Modern Slavery: MPs call for car wash gangs to be licensed
A leading group of MPs has called for hand car washes to be licensed to prevent ‘modern slavery in plain sight on Britain’s streets’.
In a report published today (15 November), the Environmental Audit Select Committee has called on ministers to review whether the Modern Slavery Act 2015 should be updated to cover small car wash gangs.
The report adds the Government should consider trialling a licensing scheme for hand car washes that brings together all of the major compliance requirements, including on environmental pollution, into a single, more easily enforceable, legal requirement.
It also calls on the Environment Agency to work with immigration, tax recovery and GLAA enforcement officials to ensure that unannounced inspection of hand car washes are comprehensively investigated.
According to the report, there are between 10,000 and 20,000 hand car washes operating on UK streets.
The report also found the use of migrant labour has led to widespread practices of undercutting labour standards and other regulation.
In the last three years the HSE has taken enforcement action against 103 hand car washes with 45 businesses served with notices requiring an immediate stop to work activity, and 27 businesses served notices stating improvements to be made within a specified time period.

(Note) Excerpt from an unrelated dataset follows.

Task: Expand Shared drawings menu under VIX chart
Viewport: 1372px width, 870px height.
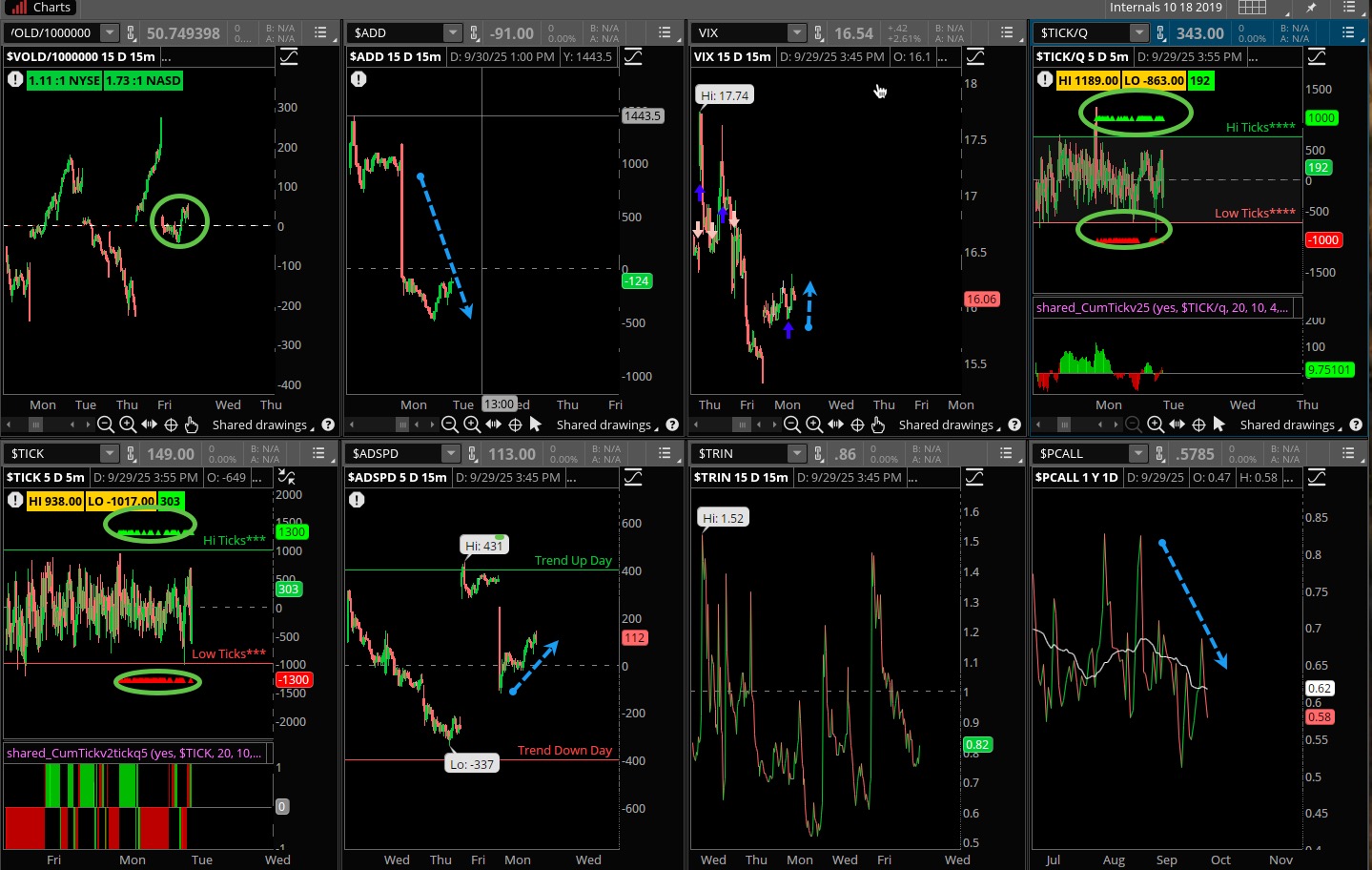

However, the report also found the HSE has not prosecuted any car wash through the courts.
Last month, the Responsible Car Wash Scheme was launched to help targets modern day slavery and health and safety issues in car washes.
The scheme will initially be run in the Midlands and once a member, car wash operators will be able to display a Responsible Car Wash Operator logo which will enable consumers to make a clear choice between a fully compliant operator, that has been through the accreditation process and verified by audits and spot-checks, to one that may not be.
“Hand car washes are a common sight in our towns and cities,” said Committee Chairman, Mary Creagh. “Yet they hide the widespread exploitation of workers through illegally low pay, poor working conditions and in some cases, forced labour. This is unacceptable.
“We were astonished and dismayed to discover that there have only been 14 minimum wage prosecutions since 1999. The Government must target the sector and prosecute exploitative employers. This would send a strong signal that worker exploitation has no place in the UK.
“Regulators seem to turn a blind eye to breaches of planning and environmental regulations at hand car washes. Being labelled as ‘low risk’ must not mean hand car washes are given a permit to pollute. Councils, police and central government must work together to tackle labour and environmental abuses at hand car washes,” added Ms Creagh.